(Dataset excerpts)

>>>

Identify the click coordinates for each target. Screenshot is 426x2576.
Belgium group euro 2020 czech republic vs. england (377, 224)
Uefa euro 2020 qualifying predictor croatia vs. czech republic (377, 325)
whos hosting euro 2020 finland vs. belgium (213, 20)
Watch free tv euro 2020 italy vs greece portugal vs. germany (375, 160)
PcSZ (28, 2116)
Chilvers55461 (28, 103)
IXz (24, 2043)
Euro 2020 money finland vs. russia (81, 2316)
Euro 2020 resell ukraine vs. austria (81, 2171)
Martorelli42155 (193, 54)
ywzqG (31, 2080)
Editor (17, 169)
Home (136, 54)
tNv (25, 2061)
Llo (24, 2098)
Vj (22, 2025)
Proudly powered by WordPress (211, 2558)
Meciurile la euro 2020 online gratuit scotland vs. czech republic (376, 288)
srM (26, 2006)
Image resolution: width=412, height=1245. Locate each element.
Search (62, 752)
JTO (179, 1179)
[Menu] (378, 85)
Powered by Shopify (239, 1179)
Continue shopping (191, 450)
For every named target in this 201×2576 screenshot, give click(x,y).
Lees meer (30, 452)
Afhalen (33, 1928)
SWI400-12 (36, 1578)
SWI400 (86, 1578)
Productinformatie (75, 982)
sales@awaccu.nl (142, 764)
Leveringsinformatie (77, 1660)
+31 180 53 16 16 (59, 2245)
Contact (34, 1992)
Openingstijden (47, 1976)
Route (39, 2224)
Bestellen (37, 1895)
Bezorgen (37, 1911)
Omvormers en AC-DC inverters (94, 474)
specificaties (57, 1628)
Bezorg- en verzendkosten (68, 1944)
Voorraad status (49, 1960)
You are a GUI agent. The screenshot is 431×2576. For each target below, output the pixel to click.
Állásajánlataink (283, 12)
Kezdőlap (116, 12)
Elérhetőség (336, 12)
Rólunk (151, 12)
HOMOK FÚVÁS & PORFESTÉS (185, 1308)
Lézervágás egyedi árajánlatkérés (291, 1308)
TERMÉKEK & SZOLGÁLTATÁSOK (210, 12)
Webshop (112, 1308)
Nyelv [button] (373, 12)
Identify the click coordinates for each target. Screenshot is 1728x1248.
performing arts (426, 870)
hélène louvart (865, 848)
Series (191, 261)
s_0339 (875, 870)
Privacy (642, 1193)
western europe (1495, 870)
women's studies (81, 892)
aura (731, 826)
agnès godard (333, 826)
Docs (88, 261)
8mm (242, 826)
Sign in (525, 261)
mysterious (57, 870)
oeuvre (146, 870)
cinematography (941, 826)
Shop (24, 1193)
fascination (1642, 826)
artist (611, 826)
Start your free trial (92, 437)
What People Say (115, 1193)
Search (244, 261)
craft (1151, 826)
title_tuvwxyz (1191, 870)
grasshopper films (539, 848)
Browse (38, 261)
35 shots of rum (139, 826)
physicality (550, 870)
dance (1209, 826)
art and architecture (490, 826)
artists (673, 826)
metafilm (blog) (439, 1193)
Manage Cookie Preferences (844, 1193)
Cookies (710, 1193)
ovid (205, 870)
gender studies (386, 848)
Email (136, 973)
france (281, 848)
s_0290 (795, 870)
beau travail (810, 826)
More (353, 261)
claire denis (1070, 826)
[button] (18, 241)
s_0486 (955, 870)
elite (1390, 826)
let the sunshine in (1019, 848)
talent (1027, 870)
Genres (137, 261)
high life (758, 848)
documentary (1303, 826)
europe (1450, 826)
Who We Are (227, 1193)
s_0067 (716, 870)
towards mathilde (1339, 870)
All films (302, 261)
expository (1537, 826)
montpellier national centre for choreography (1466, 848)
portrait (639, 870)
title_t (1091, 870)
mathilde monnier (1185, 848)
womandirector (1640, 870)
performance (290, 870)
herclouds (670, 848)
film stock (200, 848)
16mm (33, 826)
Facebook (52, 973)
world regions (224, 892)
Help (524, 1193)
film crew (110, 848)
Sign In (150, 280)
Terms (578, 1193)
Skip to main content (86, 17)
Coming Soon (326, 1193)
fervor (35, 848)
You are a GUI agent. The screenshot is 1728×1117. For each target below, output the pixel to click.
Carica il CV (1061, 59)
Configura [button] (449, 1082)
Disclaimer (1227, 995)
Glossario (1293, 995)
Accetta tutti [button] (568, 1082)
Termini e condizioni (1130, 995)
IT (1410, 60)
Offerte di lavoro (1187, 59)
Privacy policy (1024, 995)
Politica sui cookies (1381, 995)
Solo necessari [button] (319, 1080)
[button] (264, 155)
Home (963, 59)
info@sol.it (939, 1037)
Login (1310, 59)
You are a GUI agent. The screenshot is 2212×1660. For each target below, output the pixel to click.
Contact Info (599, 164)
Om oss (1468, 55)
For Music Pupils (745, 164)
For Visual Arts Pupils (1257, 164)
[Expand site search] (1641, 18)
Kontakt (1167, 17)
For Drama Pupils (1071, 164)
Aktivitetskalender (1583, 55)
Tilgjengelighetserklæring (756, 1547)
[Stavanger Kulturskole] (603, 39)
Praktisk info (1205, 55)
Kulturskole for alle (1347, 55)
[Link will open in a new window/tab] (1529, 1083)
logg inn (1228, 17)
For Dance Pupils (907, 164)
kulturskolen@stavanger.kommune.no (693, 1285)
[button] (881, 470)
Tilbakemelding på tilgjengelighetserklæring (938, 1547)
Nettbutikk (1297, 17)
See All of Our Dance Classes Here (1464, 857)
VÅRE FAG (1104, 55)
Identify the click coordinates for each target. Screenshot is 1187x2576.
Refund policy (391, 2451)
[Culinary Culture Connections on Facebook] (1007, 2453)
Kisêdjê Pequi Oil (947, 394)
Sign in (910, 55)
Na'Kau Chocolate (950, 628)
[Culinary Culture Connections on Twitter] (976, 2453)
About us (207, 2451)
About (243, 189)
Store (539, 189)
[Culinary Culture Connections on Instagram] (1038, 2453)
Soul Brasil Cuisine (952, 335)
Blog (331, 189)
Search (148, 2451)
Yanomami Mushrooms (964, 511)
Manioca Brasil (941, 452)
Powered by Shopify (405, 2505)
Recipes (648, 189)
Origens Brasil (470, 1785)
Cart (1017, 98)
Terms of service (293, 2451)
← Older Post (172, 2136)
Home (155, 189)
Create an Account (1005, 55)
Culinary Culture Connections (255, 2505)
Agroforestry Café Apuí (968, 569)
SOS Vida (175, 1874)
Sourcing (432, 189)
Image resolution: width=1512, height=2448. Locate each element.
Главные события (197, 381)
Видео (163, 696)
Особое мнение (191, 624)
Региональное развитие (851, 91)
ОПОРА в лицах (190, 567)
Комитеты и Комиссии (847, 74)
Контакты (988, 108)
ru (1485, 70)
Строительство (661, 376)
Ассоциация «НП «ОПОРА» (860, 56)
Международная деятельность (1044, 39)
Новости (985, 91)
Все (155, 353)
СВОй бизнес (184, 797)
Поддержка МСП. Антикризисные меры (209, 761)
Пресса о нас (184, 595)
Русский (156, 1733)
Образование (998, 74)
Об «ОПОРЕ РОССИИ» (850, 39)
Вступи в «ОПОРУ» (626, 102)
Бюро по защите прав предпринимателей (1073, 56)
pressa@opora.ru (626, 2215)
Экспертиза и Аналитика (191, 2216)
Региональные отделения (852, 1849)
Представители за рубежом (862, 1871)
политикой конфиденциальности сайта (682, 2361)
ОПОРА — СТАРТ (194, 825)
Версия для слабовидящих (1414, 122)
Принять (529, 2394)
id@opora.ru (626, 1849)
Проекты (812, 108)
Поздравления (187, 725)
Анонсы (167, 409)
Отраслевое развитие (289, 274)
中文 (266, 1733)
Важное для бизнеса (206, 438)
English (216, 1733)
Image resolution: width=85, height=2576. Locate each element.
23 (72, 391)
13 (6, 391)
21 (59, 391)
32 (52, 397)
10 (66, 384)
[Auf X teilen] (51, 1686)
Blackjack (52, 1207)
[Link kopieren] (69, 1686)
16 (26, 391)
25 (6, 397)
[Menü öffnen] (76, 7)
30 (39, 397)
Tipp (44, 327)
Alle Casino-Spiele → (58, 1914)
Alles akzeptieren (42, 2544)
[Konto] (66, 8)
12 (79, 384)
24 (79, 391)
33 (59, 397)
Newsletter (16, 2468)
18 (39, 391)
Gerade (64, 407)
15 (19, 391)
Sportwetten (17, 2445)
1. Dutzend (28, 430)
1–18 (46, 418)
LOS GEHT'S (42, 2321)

<<<

Only a number is expected here: how many lines of the records above contain "Culture".

Answer area ::
4